Data extract:
○ ○ ○ ○
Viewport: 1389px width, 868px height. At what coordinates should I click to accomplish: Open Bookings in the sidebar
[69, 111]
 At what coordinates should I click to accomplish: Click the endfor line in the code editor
○ ○ ○ ○
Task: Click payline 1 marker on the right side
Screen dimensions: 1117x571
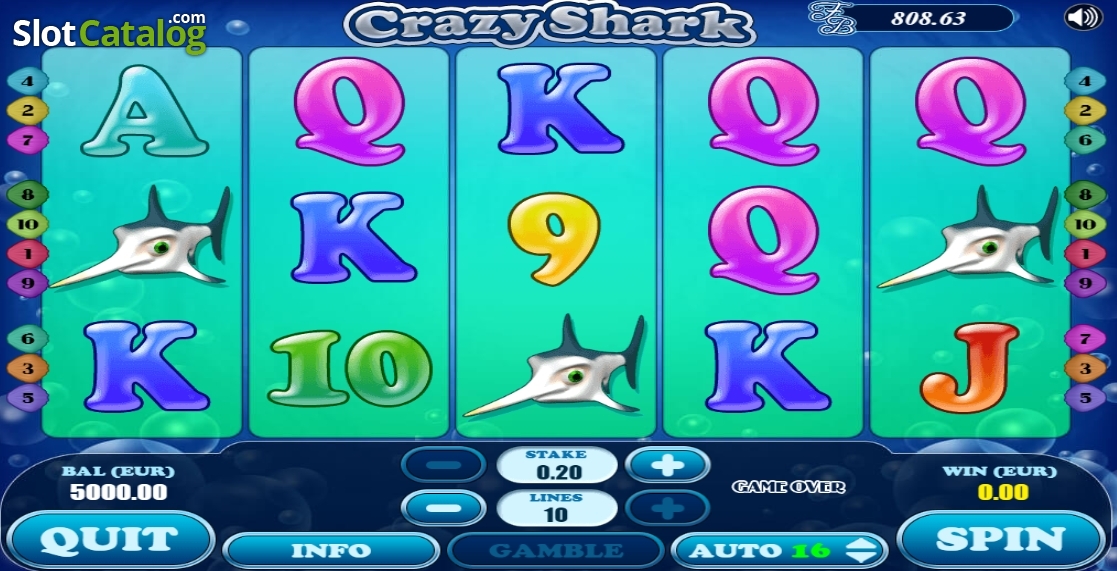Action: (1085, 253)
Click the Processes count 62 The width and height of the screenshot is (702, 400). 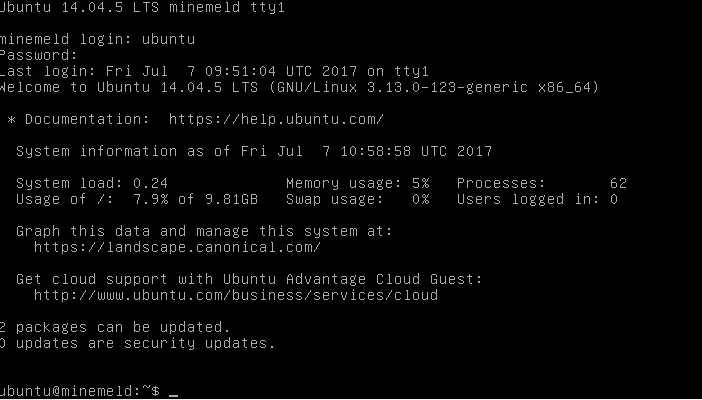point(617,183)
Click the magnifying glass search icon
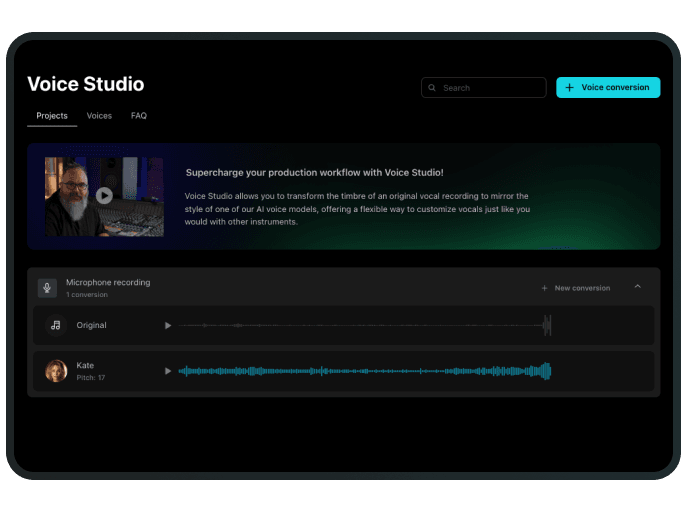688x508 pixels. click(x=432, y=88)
○ ○ ○ ○
Aim of the exercise: In the entries above, restate word for word the lines between the one holding "Viewport: 1389px width, 868px" and the one holding "At what coordinates should I click to accomplish: Click", inclusive, and nothing besides.

Written solution:
Viewport: 1389px width, 868px height. At what coordinates should I click to accomplish: Open Bookings in the sidebar
[69, 111]
 At what coordinates should I click to accomplish: Click the endfor line in the code editor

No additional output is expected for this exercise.